From Silicon-based Quantum Devices to Diamond and the Bionic Eye and Some Germanium In Between: Ion Beam and Related Research at The University of Melbourne

Description
Ion implantation is being used to fabricate a variety of silicon-based quantum devices in the Centre for Quantum Computation and Communication Technology (CQC2T) in Australia [1]. Recent breakthroughs include coherent manipulation of an individual electron spin qubit bound to a phosphorus donor atom in natural silicon with single-shot read-out [2], single-shot read-out of the nuclear spin of a single 31P atom with very high readout fidelity and operation of the single nuclear spin as a qubit [3] and observation of the optical excitation of a single erbium atom implanted in the channel of a silicon transistor [4]. In other research, Bionic Vision Australia has a bold research strategy to develop a high-acuity retinal implant to bring sight to people with certain types of visual impairment in the hope of replicating the success of the cochlear implants that have helped so many people to hear.

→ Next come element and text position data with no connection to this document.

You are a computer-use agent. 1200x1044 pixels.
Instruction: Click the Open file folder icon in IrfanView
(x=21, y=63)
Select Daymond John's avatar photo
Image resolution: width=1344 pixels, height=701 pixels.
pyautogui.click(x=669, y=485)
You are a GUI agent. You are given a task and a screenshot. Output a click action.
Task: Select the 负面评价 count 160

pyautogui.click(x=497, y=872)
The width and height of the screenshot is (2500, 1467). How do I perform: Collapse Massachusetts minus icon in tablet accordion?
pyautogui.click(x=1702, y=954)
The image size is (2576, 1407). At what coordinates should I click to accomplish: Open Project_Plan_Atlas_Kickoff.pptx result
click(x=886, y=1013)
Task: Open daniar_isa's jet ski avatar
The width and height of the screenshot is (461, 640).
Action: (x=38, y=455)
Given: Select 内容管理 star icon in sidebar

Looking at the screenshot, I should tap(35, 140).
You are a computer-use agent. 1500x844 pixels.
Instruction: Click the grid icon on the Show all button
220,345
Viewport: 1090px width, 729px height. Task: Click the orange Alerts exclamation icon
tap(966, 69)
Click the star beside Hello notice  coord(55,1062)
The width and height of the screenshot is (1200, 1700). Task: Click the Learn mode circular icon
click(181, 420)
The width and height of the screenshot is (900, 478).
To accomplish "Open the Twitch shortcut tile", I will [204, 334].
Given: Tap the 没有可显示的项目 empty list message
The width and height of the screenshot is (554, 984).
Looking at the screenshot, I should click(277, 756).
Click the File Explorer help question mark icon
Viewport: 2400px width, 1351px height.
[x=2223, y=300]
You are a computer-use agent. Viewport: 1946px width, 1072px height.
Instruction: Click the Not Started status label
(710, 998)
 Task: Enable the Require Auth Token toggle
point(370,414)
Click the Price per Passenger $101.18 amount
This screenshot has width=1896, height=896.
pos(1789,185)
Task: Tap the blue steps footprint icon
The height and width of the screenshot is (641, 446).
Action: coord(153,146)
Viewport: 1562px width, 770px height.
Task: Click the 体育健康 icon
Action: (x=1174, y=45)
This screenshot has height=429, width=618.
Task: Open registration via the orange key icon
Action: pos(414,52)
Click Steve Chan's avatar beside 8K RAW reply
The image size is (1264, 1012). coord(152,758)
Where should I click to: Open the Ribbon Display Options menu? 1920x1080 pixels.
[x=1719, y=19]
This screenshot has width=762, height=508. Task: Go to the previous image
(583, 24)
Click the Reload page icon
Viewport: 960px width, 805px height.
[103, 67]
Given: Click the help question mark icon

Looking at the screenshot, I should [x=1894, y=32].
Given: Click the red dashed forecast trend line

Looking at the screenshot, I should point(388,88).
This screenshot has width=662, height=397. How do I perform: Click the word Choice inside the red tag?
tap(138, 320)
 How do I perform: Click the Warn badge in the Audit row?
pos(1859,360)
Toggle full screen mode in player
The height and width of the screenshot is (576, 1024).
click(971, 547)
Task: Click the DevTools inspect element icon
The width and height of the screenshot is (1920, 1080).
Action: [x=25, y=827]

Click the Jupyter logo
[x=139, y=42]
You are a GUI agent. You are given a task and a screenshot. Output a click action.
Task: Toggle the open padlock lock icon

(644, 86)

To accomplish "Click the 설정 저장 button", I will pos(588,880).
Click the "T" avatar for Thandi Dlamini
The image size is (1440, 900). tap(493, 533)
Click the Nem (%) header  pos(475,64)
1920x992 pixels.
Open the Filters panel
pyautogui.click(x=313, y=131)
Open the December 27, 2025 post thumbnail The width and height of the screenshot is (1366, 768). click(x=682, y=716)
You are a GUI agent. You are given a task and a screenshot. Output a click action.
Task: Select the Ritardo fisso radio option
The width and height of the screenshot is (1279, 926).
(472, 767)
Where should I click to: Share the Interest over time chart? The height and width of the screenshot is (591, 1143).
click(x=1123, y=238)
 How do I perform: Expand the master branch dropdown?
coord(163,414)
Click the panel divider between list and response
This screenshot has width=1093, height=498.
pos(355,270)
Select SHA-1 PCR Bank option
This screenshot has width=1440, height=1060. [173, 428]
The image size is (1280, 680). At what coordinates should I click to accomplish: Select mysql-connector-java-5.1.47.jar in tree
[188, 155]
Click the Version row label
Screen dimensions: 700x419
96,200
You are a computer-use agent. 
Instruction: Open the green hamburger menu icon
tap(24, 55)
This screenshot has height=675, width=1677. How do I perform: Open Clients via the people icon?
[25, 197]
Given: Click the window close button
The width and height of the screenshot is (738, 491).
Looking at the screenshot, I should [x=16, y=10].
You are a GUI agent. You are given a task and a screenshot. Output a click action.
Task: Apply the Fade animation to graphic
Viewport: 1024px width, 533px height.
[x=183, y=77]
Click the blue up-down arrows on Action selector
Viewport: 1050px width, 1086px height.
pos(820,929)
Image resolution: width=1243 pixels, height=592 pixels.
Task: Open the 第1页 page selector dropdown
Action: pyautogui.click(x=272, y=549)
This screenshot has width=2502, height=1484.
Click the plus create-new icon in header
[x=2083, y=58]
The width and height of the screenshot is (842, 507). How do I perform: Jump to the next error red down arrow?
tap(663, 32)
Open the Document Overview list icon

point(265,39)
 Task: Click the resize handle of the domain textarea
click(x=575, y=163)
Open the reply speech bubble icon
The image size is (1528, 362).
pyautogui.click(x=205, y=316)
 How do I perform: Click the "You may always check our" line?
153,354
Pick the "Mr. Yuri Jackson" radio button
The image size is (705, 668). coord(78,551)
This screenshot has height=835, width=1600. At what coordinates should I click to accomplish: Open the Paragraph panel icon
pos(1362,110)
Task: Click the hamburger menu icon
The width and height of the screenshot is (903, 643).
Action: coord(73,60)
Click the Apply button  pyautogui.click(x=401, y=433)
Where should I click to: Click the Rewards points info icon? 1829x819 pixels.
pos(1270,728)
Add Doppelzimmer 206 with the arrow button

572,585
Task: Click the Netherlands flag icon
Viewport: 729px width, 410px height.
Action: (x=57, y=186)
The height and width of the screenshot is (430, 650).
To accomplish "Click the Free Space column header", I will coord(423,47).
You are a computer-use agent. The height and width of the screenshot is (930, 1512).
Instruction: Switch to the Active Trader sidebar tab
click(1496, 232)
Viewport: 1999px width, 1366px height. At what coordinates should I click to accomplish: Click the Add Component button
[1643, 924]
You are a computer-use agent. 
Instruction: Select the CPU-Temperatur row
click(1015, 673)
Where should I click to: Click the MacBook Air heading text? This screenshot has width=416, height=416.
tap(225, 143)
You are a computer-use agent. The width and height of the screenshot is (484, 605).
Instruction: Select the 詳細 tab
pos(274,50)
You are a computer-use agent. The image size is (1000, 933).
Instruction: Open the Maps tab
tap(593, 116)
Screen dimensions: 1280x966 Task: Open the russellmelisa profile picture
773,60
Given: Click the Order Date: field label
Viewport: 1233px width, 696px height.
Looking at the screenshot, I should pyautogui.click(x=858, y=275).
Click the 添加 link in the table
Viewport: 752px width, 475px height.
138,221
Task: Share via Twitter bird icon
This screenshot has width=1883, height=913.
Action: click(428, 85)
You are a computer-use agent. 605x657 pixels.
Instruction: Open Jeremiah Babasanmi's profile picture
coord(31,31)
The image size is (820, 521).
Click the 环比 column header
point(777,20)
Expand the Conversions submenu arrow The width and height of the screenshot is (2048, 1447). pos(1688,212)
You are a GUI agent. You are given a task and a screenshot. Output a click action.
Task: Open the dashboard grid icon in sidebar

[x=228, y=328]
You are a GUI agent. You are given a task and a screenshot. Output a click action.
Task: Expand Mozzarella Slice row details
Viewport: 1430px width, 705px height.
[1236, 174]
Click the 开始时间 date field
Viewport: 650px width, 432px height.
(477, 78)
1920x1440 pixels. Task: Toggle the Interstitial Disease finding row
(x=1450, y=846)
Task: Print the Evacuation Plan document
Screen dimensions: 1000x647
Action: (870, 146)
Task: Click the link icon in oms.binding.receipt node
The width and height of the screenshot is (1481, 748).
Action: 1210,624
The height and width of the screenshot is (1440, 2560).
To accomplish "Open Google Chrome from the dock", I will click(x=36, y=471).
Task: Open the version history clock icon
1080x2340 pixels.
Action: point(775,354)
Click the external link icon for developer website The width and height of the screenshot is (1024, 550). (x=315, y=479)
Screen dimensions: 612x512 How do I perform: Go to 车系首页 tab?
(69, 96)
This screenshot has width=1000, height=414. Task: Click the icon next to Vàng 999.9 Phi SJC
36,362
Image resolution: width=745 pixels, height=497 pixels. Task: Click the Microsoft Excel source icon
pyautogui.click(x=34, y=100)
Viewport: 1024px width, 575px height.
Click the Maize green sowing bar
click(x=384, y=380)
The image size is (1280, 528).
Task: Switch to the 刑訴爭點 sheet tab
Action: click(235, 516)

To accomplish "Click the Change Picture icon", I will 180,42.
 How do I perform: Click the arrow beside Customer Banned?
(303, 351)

In this presentation I will describe some of the key results from the quantum device ! program, give an overview of the Bionic eye project and discuss other ion implantation related work at The University of Melbourne, including our work on germanium in collaboration with the Catania group. References: [1] J. C. McCallum, D. N. Jamieson, C. Yang, A. D. Alves, T. F. Hopf, S. C. Thompson and J. van Donkelaar, Single-Ion Implantation for the Development of Si-Based MOSFET Devices with Quantum Functionalities, ADVANCES IN MATERIALS SCIENCE AND ENGINEERING, 2012, 272694, (2011). [2] J. J Pla, K. Y. Tan, J. P. Dehollain, W. H. Lim, J. J. L. Morton, D. N. Jamieson, A. S. Dzurak, and A. Morello, Nature, 488, 541, (2013). [3] J. J. Pla, K. Y. Tan, J. P. Dehollain, W. H. Lim, J. J. L. Morton, F. A. Zwanenburg, D. N. Jamieson, A. S. Dzurak, and A. Morello, Nature, 496, 334, (2013). [4] C. Yin, M. Rancic, G. G. de Boo, N. Stavrias, J. C. McCallum, M. J. Sellars, and S. Rogge, Nature, 497, 91, (2013).